The ethologist John B. Calhoun coined the term "behavioral sink" to describe the collapse in behavior which resulted from overcrowding. Over a number of years, Calhoun conducted over-population experiments on Norway rats (in 1958–1962) and mice (in 1968–1972). Calhoun coined the term "behavioral sink" in his February 1, 1962 report in an article titled Population Density and Social Pathology in the Scientific American weekly newspaper on the rat experiment. Calhoun's work became used as an animal model of societal collapse, and his study has become a touchstone of urban sociology and psychology in general.

In the 1962 study, Calhoun described the behavior as follows:

The common source of these disturbances became most dramatically apparent in the populations of our first series of three experiments, in which we observed the development of what we called a behavioral sink. The animals would crowd together in greatest number in one of the four interconnecting pens in which the colony was maintained. As many as 60 of the 80 rats in each experimental population would assemble in one pen during periods of feeding. Individual rats would rarely eat except in the company of other rats. As a result extreme population densities developed in the pen adopted for eating, leaving the others with sparse populations.

[...] In the experiments in which the behavioral sink developed, infant mortality ran as high as 96 percent among the most disoriented groups in the population.

Calhoun would continue his experiments for many years, but the publication of the 1962 article put the concept in the public domain, where it took root in popular culture as an analogy for human behavior.

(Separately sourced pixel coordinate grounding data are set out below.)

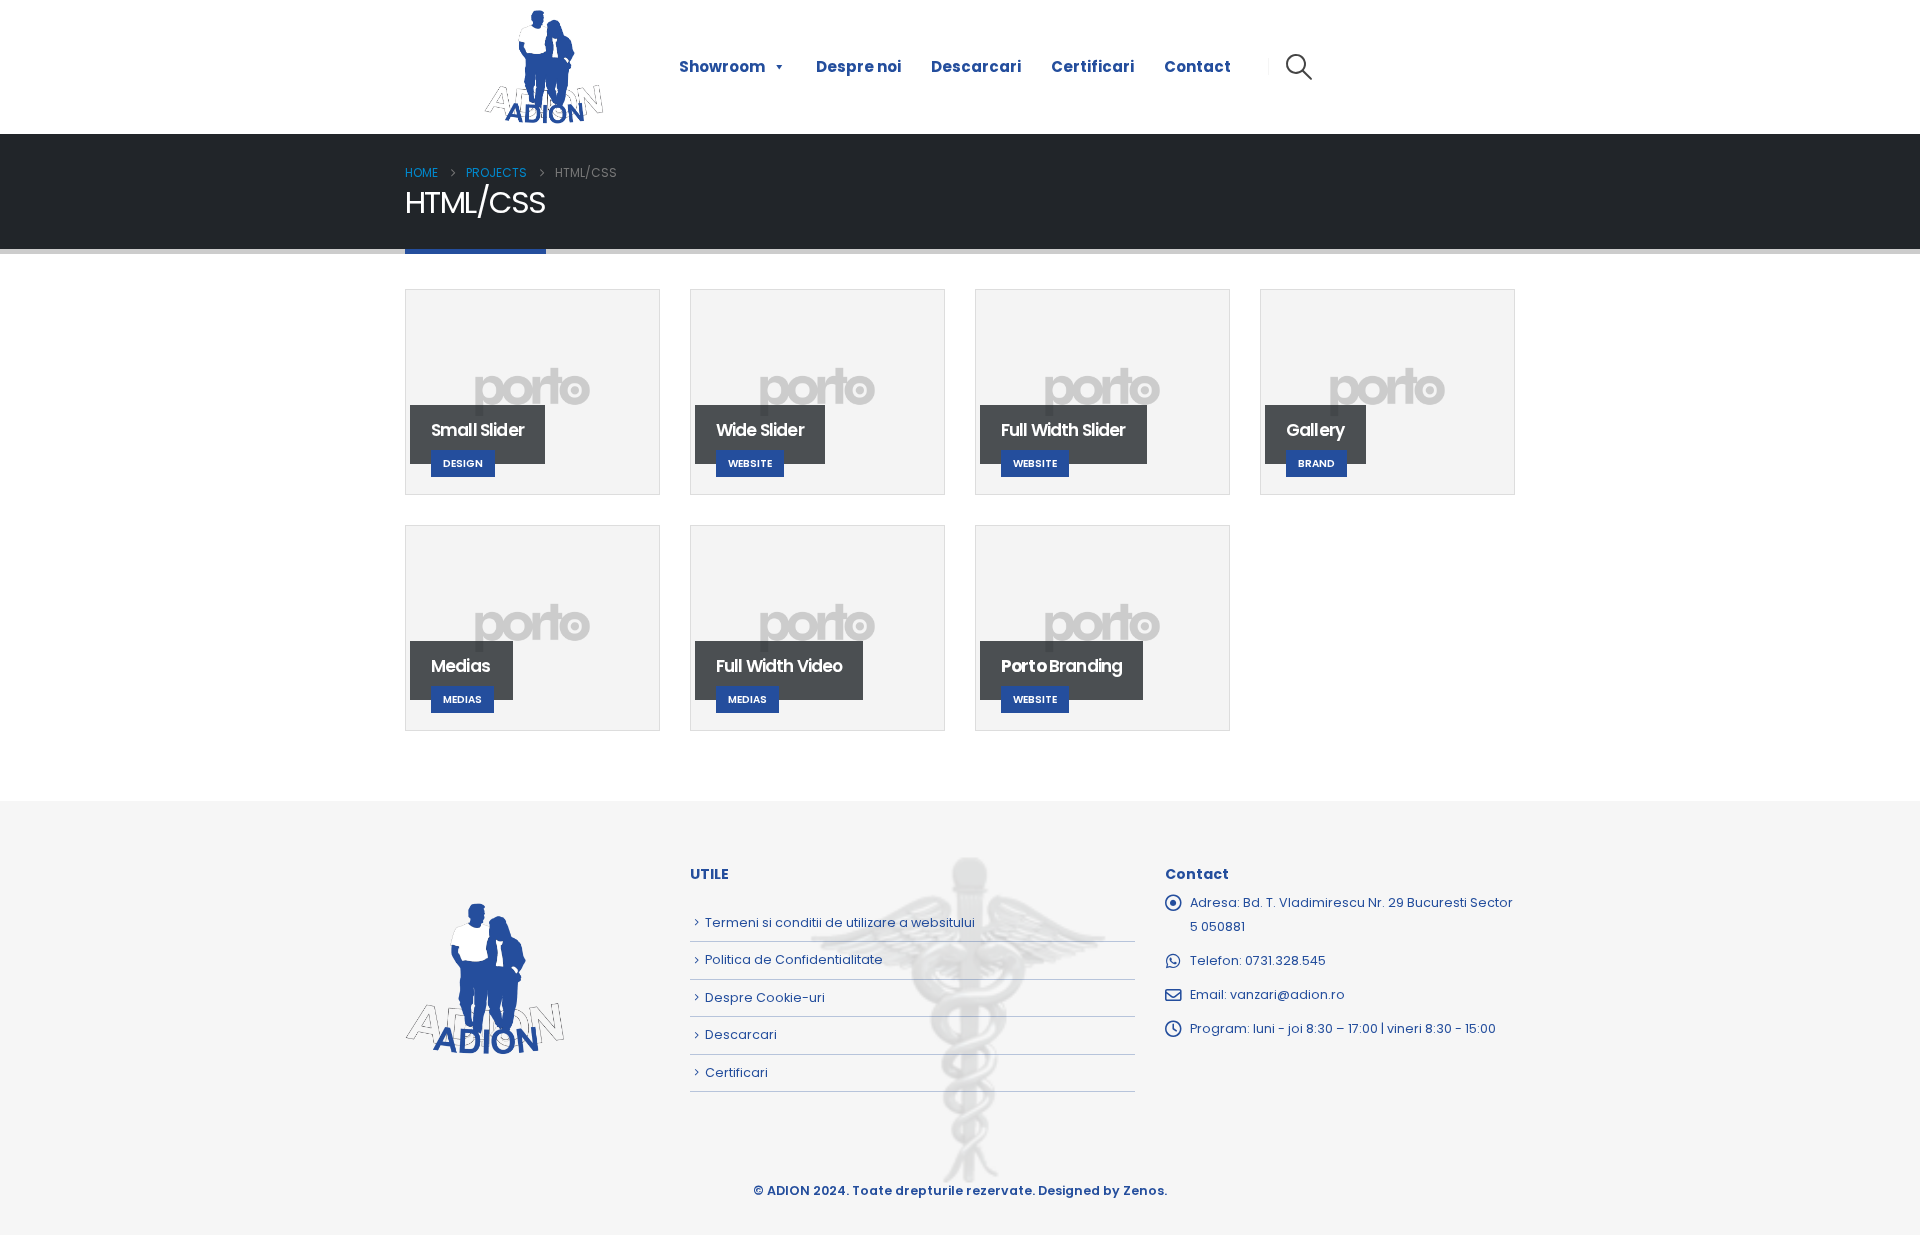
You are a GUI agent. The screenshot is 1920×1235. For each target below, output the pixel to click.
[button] (1298, 67)
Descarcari (976, 66)
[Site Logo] (544, 67)
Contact (1197, 66)
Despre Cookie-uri (765, 997)
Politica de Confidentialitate (794, 959)
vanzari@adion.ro (1287, 994)
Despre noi (858, 66)
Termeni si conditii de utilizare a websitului (840, 922)
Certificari (1092, 66)
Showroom (722, 66)
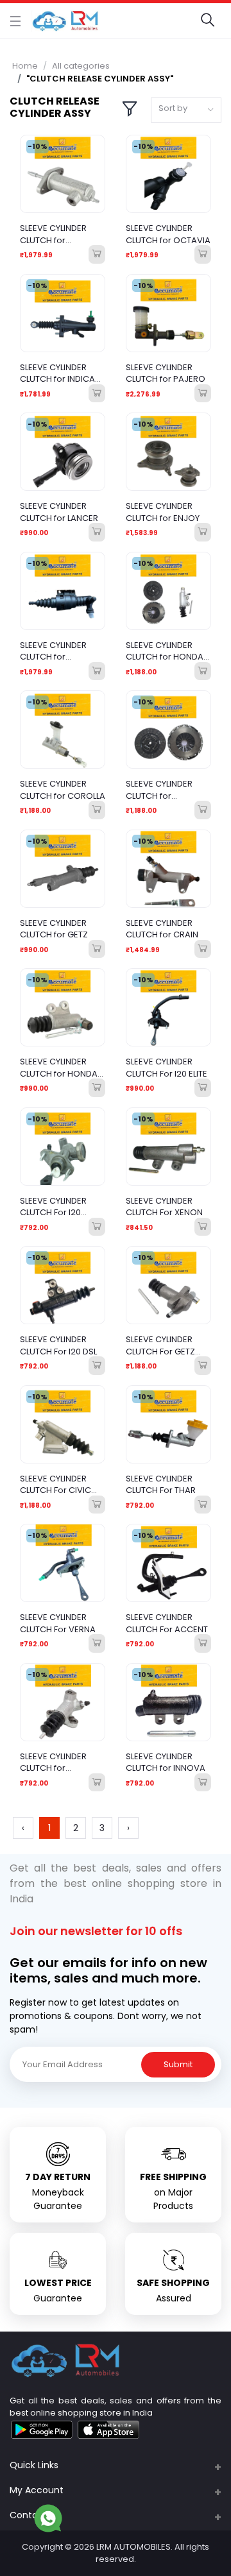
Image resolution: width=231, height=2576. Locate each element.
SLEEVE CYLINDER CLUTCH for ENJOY (163, 512)
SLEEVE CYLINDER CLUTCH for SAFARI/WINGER (53, 651)
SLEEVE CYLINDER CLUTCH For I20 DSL (58, 1345)
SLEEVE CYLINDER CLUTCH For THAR (161, 1484)
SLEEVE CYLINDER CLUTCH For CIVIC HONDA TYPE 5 (55, 1484)
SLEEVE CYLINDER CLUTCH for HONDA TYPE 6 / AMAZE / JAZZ (164, 651)
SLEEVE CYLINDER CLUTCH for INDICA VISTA (57, 373)
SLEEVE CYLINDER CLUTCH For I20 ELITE (166, 1067)
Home (25, 66)
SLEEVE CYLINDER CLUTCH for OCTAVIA (168, 234)
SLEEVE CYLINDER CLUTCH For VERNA (58, 1623)
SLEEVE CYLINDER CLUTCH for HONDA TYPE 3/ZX (59, 1067)
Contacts (31, 2515)
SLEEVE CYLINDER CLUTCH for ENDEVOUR (53, 234)
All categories (81, 66)
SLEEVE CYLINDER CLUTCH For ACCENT (167, 1623)
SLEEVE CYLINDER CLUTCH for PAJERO (165, 373)
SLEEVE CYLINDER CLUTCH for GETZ (54, 929)
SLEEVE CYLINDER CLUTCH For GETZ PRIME (160, 1345)
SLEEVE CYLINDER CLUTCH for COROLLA (62, 789)
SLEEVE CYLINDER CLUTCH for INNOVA (165, 1762)
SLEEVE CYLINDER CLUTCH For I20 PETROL (53, 1206)
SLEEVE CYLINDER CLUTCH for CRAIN (162, 929)
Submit (178, 2064)
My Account (37, 2490)
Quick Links (34, 2465)
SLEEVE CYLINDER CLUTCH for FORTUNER (159, 789)
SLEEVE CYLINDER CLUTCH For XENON (164, 1206)
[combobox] (186, 110)
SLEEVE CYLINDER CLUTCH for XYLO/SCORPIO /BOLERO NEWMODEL (62, 1762)
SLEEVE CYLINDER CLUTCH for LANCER (59, 512)
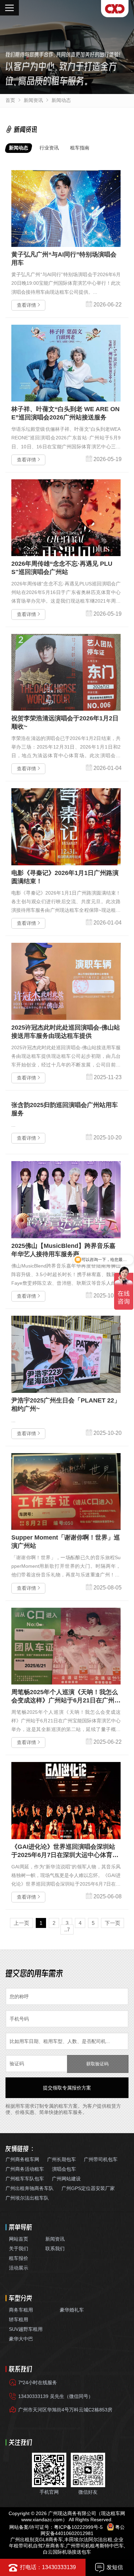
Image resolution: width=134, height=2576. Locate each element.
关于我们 (18, 2248)
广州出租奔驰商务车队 (29, 2188)
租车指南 (79, 147)
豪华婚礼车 (72, 2310)
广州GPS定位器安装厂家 (88, 2188)
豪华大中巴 (21, 2339)
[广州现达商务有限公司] (114, 8)
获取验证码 (97, 2063)
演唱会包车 (64, 2169)
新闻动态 (61, 100)
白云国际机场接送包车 (67, 2552)
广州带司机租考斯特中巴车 (95, 2545)
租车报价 (18, 2258)
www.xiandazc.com (42, 2519)
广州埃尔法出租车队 (27, 2198)
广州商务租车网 (22, 2159)
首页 (10, 100)
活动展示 (18, 2268)
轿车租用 (18, 2319)
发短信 (115, 2567)
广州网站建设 (66, 2178)
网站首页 (18, 2239)
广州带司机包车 (101, 2159)
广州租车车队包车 (24, 2178)
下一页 (112, 1923)
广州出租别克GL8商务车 (36, 2539)
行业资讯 (49, 147)
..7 (67, 1929)
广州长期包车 (61, 2159)
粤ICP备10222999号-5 (78, 2527)
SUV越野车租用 (26, 2329)
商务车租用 (21, 2310)
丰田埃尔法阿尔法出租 (88, 2539)
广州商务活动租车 (24, 2169)
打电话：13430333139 (48, 2567)
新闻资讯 (33, 100)
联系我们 (55, 2248)
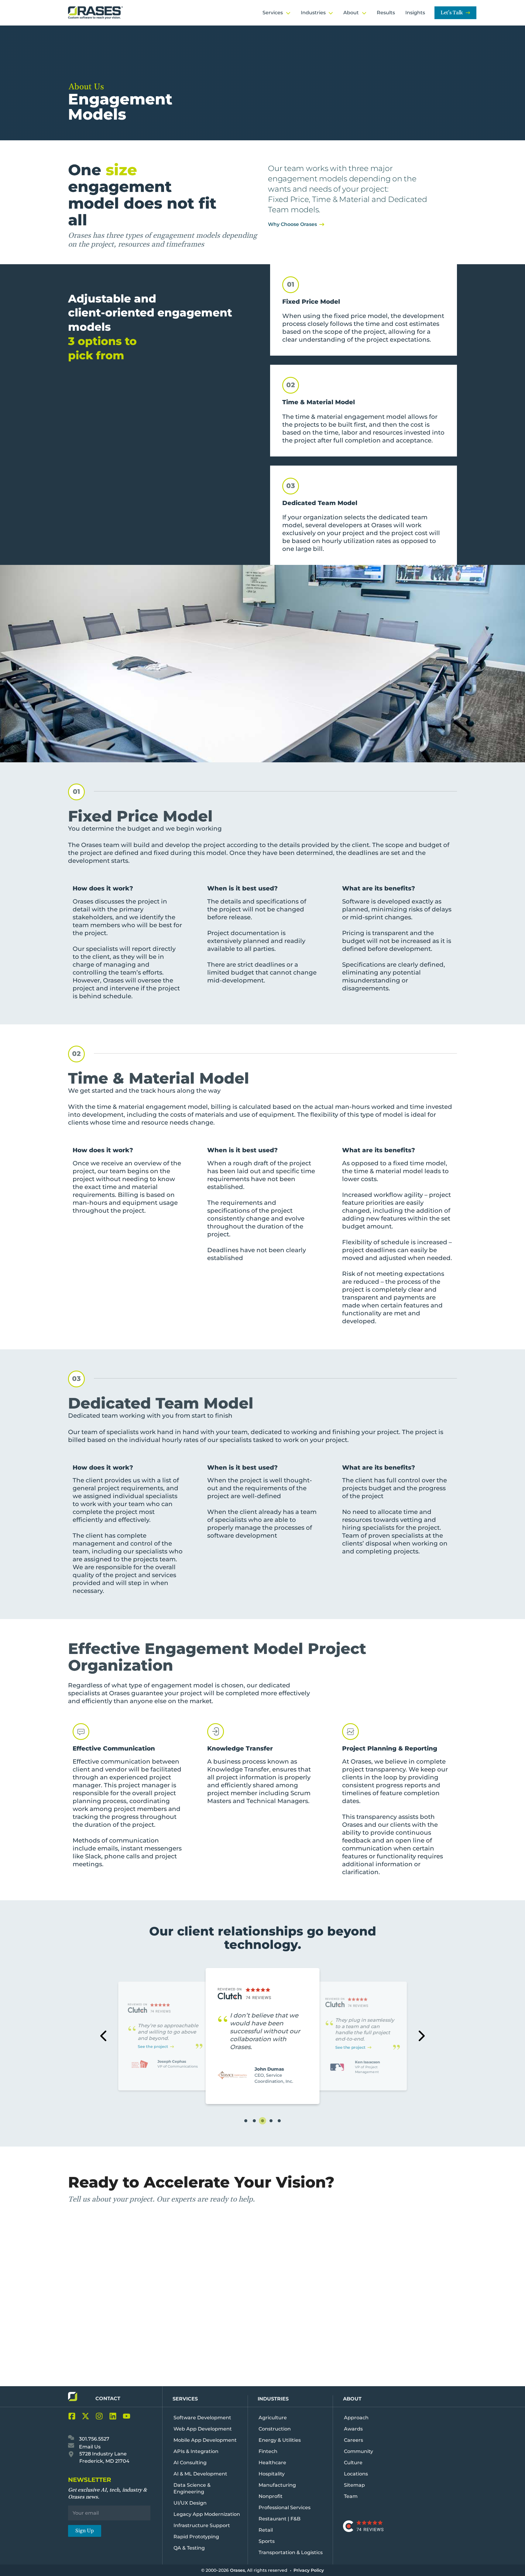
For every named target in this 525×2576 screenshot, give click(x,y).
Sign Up (84, 2530)
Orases (237, 2570)
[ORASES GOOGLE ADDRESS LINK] (73, 2455)
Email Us (89, 2447)
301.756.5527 (93, 2439)
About (352, 2399)
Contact (107, 2398)
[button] (245, 2120)
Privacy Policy (308, 2570)
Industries (273, 2399)
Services (185, 2399)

Calhoun retired from NIMH in 1984, but continued to work on his research results until his death on September 7, 1995.

Calhoun's early experiments with rats were carried out on farmland at Rockville, Maryland, starting in 1947.

While Calhoun was working at NIMH in 1954, he began numerous experiments with rats and mice. During his first tests, he placed around 32 to 56 rodents in a 10 x 14-foot case in a barn in Montgomery County. He separated the space into four rooms. Every room was specifically created to support a dozen matured brown Norwegian rats. Rats could maneuver between the rooms by using the ramps. Since Calhoun provided unlimited resources, such as water, food, and also protection from predators as well as from disease and weather, the rats were said to be in “rat utopia” or “mouse paradise,” another psychologist explained.